The hardware and bandwidth for this mirror is donated by dogado GmbH, the Webhosting and Full Service-Cloud Provider. Check out our Wordpress Tutorial.
If you wish to report a bug, or if you are interested in having us mirror your free-software or open-source project, please feel free to contact us at mirror[@]dogado.de.

Type: Package
Title: Tidy, Type-Safe 'prediction()' Methods
Description: A one-function package containing prediction(), a type-safe alternative to predict() that always returns a data frame. The summary() method provides a data frame with average predictions, possibly over counterfactual versions of the data (à la the margins command in 'Stata'). Marginal effect estimation is provided by the related package, 'margins' https://cran.r-project.org/package=margins. The package currently supports common model types (e.g., lm, glm) from the 'stats' package, as well as numerous other model classes from other add-on packages.

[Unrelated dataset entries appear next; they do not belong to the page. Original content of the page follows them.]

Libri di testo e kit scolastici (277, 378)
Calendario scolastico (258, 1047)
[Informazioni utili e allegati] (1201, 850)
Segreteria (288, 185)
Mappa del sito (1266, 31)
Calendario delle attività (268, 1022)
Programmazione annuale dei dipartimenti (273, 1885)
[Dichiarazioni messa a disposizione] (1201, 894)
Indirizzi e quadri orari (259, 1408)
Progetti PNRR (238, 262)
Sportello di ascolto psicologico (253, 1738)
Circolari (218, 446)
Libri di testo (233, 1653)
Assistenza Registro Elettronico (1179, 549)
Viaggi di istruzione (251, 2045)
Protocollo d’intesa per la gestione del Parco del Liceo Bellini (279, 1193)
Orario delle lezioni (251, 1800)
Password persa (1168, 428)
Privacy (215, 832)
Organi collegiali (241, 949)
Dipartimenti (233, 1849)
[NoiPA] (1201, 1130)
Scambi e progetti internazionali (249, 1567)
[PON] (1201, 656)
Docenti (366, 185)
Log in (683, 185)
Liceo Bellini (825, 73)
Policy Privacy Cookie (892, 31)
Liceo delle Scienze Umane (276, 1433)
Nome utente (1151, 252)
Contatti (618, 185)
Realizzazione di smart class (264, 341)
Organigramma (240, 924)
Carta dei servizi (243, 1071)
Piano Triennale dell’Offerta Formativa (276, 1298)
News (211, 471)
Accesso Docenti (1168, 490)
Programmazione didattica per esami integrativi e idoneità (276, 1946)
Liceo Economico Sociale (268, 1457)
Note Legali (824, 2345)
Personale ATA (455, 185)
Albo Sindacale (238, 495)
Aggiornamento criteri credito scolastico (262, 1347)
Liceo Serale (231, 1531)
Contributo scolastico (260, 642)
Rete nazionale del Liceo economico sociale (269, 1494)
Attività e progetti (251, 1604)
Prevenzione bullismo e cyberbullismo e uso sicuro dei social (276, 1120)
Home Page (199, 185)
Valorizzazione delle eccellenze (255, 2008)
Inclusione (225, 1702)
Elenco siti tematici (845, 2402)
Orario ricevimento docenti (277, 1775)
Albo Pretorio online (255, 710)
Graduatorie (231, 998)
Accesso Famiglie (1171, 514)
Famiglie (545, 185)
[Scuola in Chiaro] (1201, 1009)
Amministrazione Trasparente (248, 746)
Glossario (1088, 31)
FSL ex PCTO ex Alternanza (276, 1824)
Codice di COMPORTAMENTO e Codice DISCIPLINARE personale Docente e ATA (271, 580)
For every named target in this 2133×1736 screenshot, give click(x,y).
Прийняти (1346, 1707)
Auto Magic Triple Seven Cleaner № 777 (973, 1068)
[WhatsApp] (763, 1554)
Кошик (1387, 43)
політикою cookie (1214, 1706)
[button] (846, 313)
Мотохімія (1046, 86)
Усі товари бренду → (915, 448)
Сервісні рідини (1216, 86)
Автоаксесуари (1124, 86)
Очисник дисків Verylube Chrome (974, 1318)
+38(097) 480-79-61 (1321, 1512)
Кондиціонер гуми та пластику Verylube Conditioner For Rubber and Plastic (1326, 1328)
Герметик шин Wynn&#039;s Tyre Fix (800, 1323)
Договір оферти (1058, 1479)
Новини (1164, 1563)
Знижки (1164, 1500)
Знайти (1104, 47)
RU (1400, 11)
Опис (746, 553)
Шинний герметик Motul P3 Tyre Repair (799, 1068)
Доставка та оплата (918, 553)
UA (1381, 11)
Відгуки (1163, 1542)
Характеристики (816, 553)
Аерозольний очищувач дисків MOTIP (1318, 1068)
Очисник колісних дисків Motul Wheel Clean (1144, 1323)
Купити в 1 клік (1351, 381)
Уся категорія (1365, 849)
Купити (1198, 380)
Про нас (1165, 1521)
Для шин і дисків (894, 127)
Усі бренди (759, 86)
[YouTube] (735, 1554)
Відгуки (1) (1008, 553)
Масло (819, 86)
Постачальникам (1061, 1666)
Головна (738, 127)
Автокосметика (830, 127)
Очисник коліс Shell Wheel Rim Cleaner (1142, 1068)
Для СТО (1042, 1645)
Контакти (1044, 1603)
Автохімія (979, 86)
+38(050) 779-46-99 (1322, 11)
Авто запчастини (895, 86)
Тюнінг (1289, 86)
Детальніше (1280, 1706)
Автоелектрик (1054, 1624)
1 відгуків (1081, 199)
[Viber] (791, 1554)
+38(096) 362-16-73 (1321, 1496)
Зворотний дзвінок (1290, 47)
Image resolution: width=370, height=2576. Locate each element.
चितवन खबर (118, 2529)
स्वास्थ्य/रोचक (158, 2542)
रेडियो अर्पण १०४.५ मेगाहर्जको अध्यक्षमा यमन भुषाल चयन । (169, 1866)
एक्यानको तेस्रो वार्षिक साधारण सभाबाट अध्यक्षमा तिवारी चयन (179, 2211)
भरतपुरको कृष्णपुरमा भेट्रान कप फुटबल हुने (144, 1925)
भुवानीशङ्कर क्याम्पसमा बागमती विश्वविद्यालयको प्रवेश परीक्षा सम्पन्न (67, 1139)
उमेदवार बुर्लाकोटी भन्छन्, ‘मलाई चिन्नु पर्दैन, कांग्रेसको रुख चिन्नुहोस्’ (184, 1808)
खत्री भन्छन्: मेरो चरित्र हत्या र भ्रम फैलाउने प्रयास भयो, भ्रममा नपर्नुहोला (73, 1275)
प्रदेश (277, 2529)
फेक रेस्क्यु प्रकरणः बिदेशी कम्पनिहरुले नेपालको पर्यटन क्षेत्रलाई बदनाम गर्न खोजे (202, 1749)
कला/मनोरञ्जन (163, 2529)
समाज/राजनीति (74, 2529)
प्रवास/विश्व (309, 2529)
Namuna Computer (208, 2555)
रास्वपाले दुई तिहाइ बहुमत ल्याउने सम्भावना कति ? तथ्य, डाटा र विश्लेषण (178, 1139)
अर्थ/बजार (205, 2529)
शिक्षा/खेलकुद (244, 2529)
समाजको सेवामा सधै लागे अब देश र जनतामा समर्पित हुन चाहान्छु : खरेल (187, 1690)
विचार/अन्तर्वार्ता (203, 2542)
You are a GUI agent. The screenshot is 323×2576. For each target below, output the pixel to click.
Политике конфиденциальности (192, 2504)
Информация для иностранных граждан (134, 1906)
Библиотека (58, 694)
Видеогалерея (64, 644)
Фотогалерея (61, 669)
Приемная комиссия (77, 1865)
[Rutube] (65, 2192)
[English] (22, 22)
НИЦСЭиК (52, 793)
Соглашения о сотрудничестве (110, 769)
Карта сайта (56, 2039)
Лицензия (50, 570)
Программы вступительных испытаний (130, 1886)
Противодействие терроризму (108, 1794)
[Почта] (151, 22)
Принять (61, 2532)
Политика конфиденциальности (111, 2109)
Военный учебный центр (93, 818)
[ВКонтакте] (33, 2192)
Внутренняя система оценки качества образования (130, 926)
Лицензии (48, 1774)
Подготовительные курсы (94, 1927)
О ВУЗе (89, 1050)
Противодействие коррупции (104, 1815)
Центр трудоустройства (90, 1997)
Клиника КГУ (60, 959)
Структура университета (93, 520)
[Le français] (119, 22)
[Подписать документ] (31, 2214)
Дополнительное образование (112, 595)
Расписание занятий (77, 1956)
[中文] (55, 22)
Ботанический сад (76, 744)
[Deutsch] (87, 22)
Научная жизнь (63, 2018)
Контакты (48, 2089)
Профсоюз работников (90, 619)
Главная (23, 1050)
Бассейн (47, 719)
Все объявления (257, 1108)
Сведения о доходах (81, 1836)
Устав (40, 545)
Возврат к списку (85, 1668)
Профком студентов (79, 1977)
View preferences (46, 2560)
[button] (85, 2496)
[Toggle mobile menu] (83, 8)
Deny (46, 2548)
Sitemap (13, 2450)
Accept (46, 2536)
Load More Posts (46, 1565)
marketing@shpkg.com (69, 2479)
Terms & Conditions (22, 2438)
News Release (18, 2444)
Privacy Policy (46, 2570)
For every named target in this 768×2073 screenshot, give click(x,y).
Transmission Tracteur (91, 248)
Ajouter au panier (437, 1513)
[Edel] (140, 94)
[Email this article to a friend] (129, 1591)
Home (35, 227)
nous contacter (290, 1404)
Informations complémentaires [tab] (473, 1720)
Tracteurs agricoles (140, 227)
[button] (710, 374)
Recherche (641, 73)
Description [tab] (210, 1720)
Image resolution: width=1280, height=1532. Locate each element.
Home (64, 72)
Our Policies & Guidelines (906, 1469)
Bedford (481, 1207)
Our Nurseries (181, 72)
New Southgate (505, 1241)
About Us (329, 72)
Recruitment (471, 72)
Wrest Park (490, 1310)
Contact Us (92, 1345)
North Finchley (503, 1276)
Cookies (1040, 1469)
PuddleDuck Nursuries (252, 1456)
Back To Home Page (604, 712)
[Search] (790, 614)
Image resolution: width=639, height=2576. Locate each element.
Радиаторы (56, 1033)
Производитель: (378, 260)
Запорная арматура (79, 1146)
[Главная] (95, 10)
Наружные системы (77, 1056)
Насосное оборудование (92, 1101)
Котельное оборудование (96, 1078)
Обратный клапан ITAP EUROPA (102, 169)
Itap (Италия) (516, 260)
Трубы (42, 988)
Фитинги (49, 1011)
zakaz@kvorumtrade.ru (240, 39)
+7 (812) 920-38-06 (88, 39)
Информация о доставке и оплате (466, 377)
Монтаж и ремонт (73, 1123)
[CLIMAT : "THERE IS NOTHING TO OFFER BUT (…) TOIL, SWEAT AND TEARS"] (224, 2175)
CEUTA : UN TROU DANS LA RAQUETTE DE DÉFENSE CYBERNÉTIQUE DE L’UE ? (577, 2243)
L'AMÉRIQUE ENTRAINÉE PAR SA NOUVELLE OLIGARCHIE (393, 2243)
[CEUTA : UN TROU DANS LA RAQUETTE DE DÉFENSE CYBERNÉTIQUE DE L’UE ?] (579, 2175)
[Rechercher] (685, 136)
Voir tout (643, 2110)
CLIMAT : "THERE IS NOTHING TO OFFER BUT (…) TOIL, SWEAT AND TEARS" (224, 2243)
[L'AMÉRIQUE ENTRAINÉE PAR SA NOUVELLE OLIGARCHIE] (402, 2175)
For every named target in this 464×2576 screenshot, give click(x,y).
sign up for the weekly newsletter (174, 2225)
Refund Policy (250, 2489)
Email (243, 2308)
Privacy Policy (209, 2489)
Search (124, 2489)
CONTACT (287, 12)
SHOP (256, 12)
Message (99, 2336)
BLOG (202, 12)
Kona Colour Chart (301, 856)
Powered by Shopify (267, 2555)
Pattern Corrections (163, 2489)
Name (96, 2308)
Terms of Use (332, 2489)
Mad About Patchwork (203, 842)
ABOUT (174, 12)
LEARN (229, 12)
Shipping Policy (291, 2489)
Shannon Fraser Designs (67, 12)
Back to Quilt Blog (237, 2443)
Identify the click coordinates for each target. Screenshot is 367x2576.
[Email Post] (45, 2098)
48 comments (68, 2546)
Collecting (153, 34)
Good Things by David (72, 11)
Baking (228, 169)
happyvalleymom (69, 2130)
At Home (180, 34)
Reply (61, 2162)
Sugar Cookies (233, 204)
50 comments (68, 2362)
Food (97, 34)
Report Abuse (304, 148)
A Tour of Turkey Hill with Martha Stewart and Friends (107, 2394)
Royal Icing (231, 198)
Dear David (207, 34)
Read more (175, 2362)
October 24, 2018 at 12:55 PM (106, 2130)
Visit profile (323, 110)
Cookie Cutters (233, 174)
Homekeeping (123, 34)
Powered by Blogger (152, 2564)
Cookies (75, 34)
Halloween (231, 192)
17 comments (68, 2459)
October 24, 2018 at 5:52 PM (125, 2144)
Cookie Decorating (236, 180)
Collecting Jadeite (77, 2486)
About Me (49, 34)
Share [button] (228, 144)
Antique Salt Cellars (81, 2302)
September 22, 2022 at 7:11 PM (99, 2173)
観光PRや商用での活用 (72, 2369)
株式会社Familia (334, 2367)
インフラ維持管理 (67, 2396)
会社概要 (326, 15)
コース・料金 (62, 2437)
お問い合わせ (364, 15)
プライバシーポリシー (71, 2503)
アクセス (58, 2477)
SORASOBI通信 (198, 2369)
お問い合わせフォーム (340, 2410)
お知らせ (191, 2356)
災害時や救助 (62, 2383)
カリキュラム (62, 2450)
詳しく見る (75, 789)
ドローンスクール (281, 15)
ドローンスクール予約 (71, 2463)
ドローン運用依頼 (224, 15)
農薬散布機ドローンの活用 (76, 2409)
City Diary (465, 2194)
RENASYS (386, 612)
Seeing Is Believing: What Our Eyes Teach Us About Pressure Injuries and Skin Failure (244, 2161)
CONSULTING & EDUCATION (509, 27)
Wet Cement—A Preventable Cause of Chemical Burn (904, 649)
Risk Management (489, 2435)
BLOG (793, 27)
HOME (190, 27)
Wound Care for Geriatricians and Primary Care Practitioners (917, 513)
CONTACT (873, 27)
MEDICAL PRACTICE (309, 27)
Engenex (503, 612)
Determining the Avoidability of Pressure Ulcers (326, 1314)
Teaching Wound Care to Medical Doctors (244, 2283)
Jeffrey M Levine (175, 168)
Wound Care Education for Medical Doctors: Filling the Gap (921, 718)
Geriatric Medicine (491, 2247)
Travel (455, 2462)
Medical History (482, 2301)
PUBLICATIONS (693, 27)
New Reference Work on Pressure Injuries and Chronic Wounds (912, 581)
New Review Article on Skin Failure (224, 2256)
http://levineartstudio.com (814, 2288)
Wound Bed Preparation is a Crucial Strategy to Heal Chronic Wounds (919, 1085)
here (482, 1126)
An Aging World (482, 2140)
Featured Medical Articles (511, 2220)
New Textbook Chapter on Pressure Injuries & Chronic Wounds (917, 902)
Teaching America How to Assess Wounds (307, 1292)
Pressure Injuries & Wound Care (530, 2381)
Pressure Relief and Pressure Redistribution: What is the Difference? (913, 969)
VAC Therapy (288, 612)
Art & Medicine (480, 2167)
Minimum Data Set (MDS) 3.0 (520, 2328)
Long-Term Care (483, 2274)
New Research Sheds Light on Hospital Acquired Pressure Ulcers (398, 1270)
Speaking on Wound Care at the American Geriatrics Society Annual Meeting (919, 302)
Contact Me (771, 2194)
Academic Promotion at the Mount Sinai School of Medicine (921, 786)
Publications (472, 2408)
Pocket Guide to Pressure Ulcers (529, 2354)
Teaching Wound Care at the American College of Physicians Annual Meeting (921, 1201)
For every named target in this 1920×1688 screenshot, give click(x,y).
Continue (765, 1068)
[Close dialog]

See the README file or main package documentation page for a complete listing.
License: MIT + file LICENSE
Version: 0.3.18
URL: https://github.com/bbolker/prediction
BugReports: https://github.com/bbolker/prediction/issues
Depends: R (≥ 3.5.0)
Imports: utils, stats, data.table
Suggests: datasets, methods, testthat
Enhances: AER, aod, betareg, biglm, brglm, caret, crch, e1071, earth, ff, gam (≥ 1.15), gee, glmnet, glmx, kernlab, lme4, MASS, mclogit, mda, mlogit, MNP, nlme, nnet, ordinal, plm, pscl, quantreg, rpart, sampleSelection, speedglm, survey (≥ 3.31-5), survival, truncreg, VGAM
ByteCompile: true
Encoding: UTF-8
RoxygenNote: 7.3.1
NeedsCompilation: no
Packaged: 2024-06-11 13:27:53 UTC; bolker
Author: Thomas J. Leeper ORCID iD [aut], Carl Ganz [ctb], Vincent Arel-Bundock ORCID iD [ctb], Ben Bolker ORCID iD [ctb, cre]
Maintainer: Ben Bolker <bolker@mcmaster.ca>
Repository: CRAN
Date/Publication: 2024-06-11 15:20:02 UTC

Extract Predictions from a Model Object

Description

Extract predicted values via predict from a model object, conditional on data, and return a data frame.

Usage

prediction(model, ...)

## Default S3 method:
prediction(
  model,
  data = find_data(model, parent.frame()),
  at = NULL,
  type = "response",
  vcov = stats::vcov(model),
  calculate_se = TRUE,
  ...
)

## S3 method for class 'Arima'
prediction(model, calculate_se = TRUE, ...)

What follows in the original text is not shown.